Jacob Bryson has played 12 straight games. ©2024, Micheline Veluvolu

Sabres notes: Jacob Bryson filled with confidence; Buffalo recalls prospect

BUFFALO – In his five-year, 218-game NHL career, Sabres defenseman Jacob Bryson has never felt this good.

“I think confidence-wise, I feel my best,” Bryson said following Thursday’s practice in KeyBank Center. “I’ve been getting good feedback, and every time I watch my shifts I’ve thought I’ve had pretty good games.”

Of course, the 5-foot-9, 177-pound Bryson, like any player, has occasionally struggled. In last Saturday’s 4-2 road win over the San Jose Sharks, he skated a season-low 11 minutes, 27 seconds.
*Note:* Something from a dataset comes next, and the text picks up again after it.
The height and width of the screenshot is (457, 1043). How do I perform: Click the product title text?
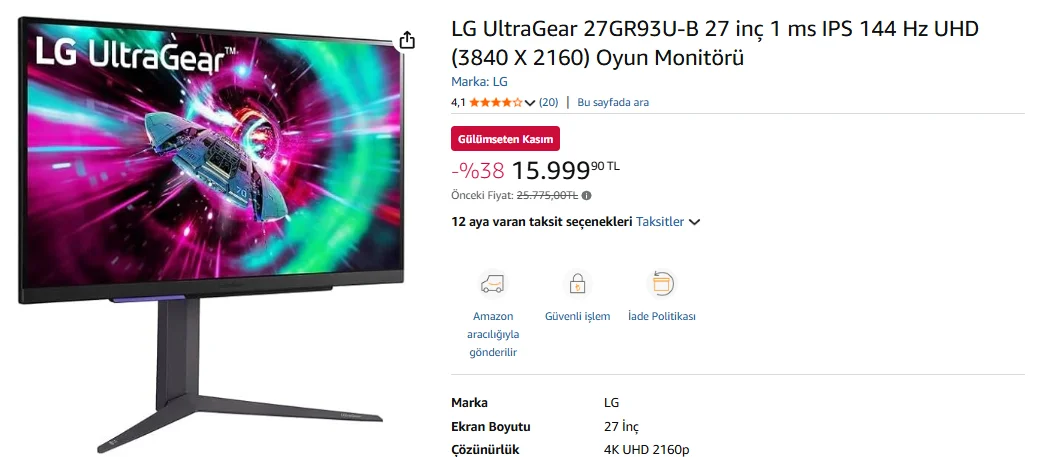[715, 43]
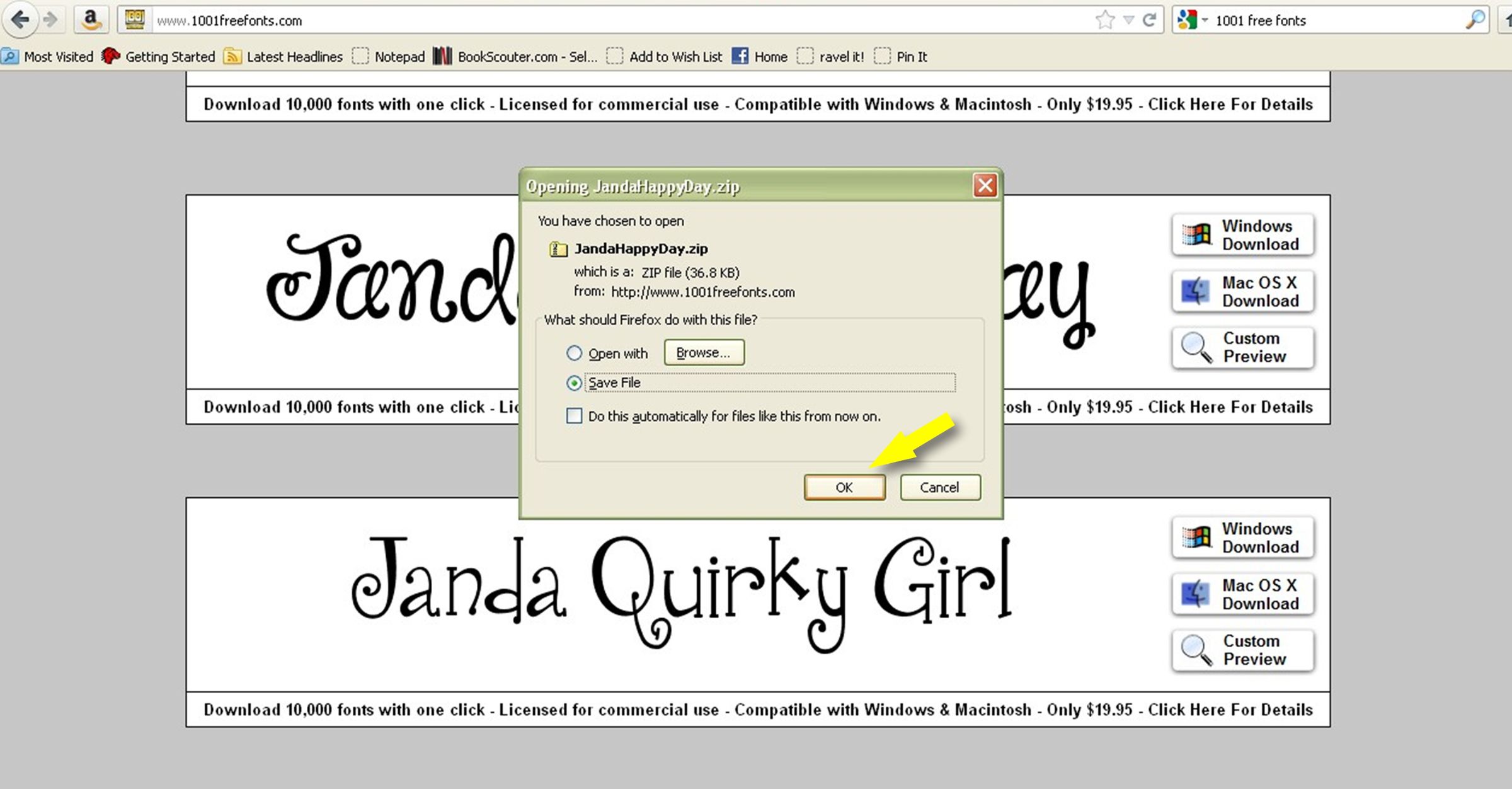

He played just three shifts in third period.

But a strong month – Friday afternoon’s 4-3 overtime loss to the Vancouver Canucks was Bryson’s 12th consecutive appearance – outweighs one weak outing.

“Based on his body of play, he’s played really well – defended really well, broke the puck out really well, which has been important for us,” Sabres coach Lindy Ruff said. “… (San Jose was) really his first game where some of the decisions he made, some of the coverage wasn’t where he’s been in the previous games.”

Ruff’s belief in Bryson, who sat out the first 11 games this season as a healthy scratch, has infused him with confidence.

“That probably was, I would say, my worst game of the year,” he said of his performance in San Jose. “I didn’t really play in the third period. I took full responsibility and I understood why I didn’t play. I didn’t play well those first two periods. …

“It’s nice to have coaches that trust you and put you back in the lineup the next day and have a good game.”

The style Ruff likes to play – “Direct, north, simple, quick to close,” Bryson said – has benefited the Providence College product, whose ability to break the puck out is arguably his best asset.

“I feel like I’m playing some of my best hockey,” he said.

Bryson has enjoyed perhaps the best stretch of his career after sitting out the first month of the season.

Ruff said Bryson’s “willingness to pay the price of staying ready” is “a rare ability for some guys.”

“Some guys face lack of hope,” Ruff said of sitting out. “I think he used it as an opportunity to just maintain or get better as a player, so that when his opportunity came, he knew he was going to succeed. He was going to make it hard for us to take him out of the lineup.”

The Sabres recalled forward prospect Tyson Kozak from the Rochester Americans following Friday’s game because winger Sam Lafferty suffered a lower-body injury and will likely be sidelined for tonight’s road game against the New York Islanders.

Kozak, 21, has compiled a team-high five goals and six points in 14 games this season. The Sabres drafted him in the seventh round in 2021, 193rd overall.

The 5-foot-11, 185-pound Kozak has compiled 15 goals and 28 points in 110 games with Rochester over three seasons.

Ruff said following the game that defenseman Mattias Samuelsson, who’s week to week with a lower-body injury, skated for the first time Friday. Samuelsson was injured Nov. 11.

Canucks defenseman Tyler Myers, 34, played his first four seasons under Ruff in Buffalo and is the last active NHL player from the Sabres’ last playoff team in 2010-11.

Ruff remembers the 6-foot-8, 229-pound Myers as a skinny teenager when he won the Calder Trophy as the NHL’s top rookie in 2009-10. Today, he’s a veteran of 1,017 games.

“It puts a smile on my face, actually,” he said of his memories of Myers. “A lot of good memories of Tyler his first couple years. You look at a guy that was like 6-7 that weighed about 200 pounds, and thinking, ‘Better get a little weight on, eat a little bit more.’

“Some of us don’t have a problem with that eat-a-little-bit-more thing. Tyler, I think, had to learn that throughout his career. He one time said to me, ‘I got to get my man strength.’ He didn’t have his man strength yet.”

The Sabres scratched winger Nicolas Aube-Kubel and defenseman Dennis Gilbert (both healthy) on Friday. Captain Rasmus Dahlin, who left Thursday’s practice early, played.